» **What you have to do**:
Tell how many lines in the data contain the string "agent", using a single number as the whole reply.

» **Excerpted data**:
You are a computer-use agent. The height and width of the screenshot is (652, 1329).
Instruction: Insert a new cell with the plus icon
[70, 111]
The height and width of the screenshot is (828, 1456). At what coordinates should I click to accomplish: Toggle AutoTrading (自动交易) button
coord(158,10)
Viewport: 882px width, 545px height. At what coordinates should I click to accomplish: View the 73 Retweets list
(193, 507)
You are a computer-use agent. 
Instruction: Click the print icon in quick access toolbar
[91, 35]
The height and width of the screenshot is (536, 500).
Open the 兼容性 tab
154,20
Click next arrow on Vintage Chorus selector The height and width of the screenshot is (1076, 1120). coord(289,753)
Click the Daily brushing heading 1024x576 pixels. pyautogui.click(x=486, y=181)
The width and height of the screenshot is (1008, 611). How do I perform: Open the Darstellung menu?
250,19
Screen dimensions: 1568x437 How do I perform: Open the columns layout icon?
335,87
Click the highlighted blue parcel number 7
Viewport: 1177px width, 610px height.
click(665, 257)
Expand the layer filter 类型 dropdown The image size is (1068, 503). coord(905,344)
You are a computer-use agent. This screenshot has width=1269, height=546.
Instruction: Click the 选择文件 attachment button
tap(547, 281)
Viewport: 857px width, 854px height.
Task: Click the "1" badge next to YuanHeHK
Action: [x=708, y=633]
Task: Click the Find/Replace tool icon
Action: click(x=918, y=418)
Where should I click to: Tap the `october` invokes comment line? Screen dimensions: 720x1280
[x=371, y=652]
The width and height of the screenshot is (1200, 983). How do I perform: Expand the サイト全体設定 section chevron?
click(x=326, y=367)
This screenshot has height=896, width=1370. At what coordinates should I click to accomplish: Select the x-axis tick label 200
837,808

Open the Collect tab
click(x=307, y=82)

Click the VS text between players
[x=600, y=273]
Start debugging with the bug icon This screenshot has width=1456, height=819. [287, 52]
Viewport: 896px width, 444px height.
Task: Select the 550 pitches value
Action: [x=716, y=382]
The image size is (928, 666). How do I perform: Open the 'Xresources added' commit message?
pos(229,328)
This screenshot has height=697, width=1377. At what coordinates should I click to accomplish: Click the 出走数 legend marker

» **Problem solution**:
3